When i rewired my house and rebuild it in 80s in the attic was 10 #wire two wires a neutral and a hot running down the center on the trusses .

And coke bottles with 10 wire around the tops and twisted & soldered one circuit the whole house was on a 15 amp screw in fuse .


Your not BS been there .

Now if you have the time ill show you helpers how to take the bottom off a coke bottle clean off with one nail . So you can wire your next house .


----------



## ilikepez

I believe it.


----------



## JmanAllen

piperunner said:


> Hey JmanAllen well iam here to tell your not BS ! In florida if you had a florida cracker house which i live in one it was wired in 1901 .
> 
> When i rewired my house and rebuild it in 80s in the attic was 10 #wire two wires a neutral and a hot running down the center on the trusses .
> 
> And coke bottles with 10 wire around the tops and twisted & soldered one circuit the whole house was on a 15 amp screw in fuse .
> 
> Your not BS been there .
> 
> Now if you have the time ill show you helpers how to take the bottom off a coke bottle clean off with one nail . So you can wire your next house .

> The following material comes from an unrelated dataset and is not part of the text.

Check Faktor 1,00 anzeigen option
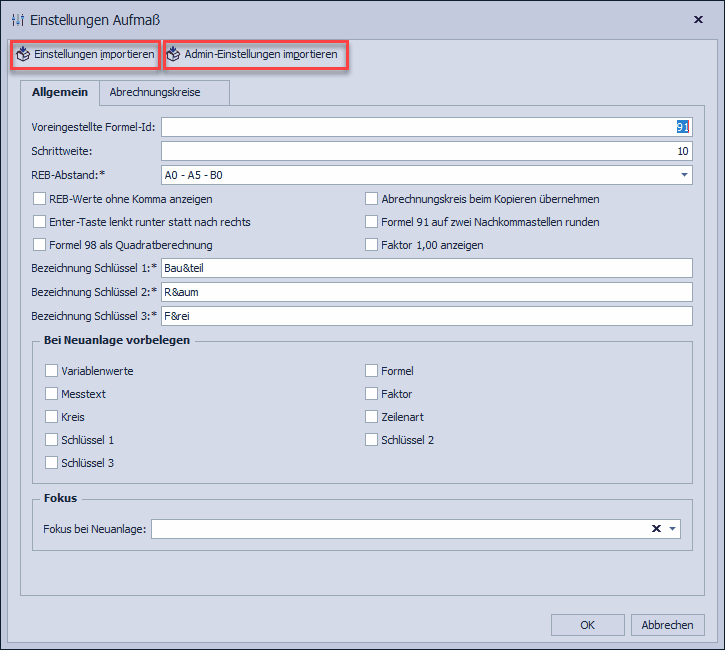This screenshot has height=650, width=725. [372, 245]
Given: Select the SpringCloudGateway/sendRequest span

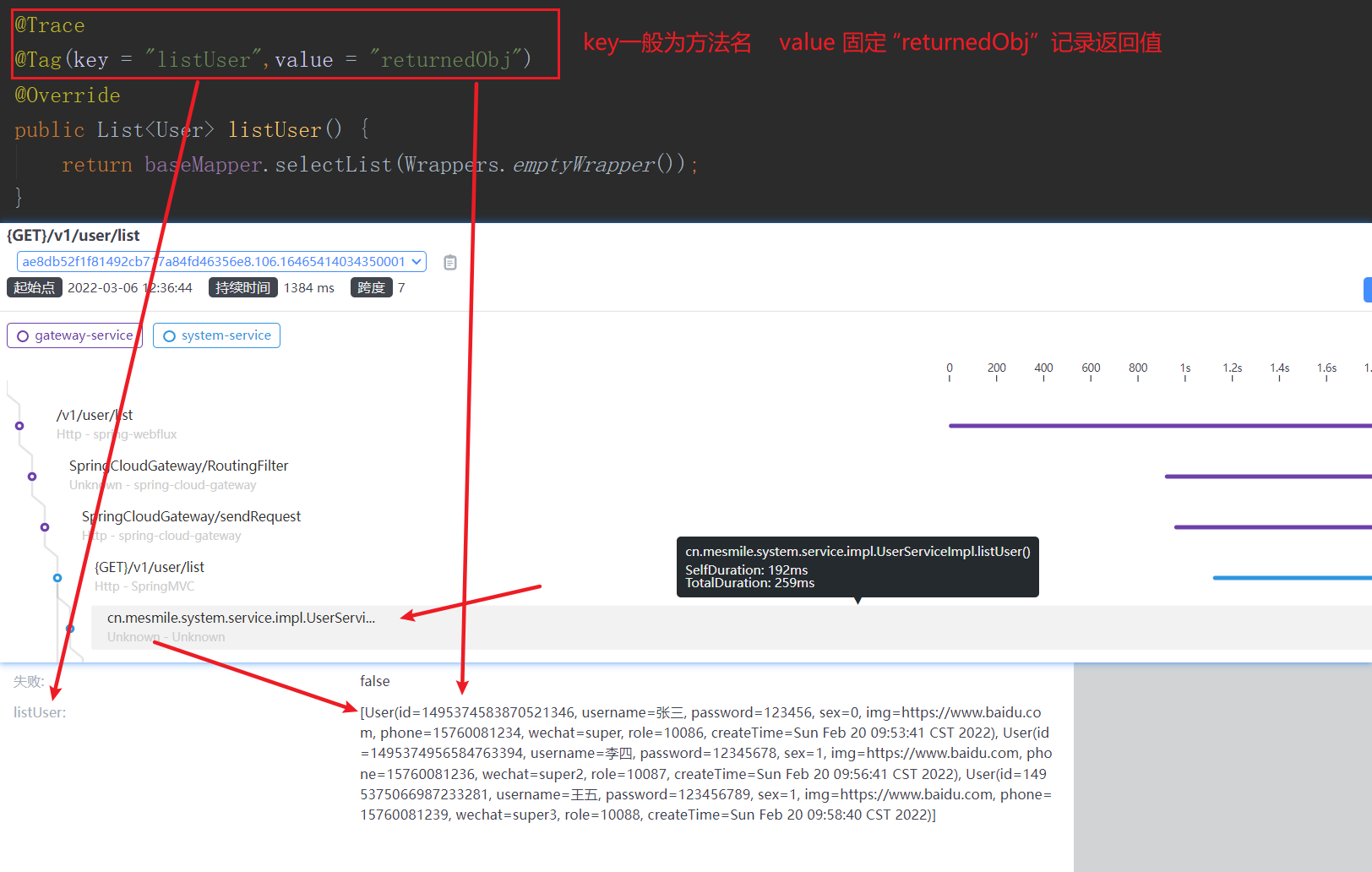Looking at the screenshot, I should [191, 516].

Thanks good to know Okla farmers ain't the only ones that did that janky crap. Thanks again for the back up

Sent from my iPhone using ET Forum


----------



## crazyboy

Sounds like quite the find!


----------



## user4818

The worst wiring I've ever seen in my life has been in rural/farming communities.


----------



## HARRY304E

piperunner said:


> Hey JmanAllen well iam here to tell your not BS ! In florida if you had a florida cracker house which i live in one it was wired in 1901 .
> 
> When i rewired my house and rebuild it in 80s in the attic was 10 #wire two wires a neutral and a hot running down the center on the trusses .
> 
> And coke bottles with 10 wire around the tops and twisted & soldered one circuit the whole house was on a 15 amp screw in fuse .
> 
> 
> Your not BS been there .
> 
> Now if you have the time ill show you helpers how to take the bottom off a coke bottle clean off with one nail . So you can wire your next house .


K&T...


----------



## MF Dagger

I think the worst I ever saw was in a Russian immigrants house who had been puttering away on it for 40 or 50 years. But I'm a city boy so I don't have to deal with the farm wiring.


----------



## McClary’s Electrical

JmanAllen said:


> I really don't care if you call bs or not guess you just haven't been around long enough to understand some of the crazy crap you will see
> 
> Sent from my iPhone using ET Forum


I was twisting wires before you were an itch in your daddy's pants boy.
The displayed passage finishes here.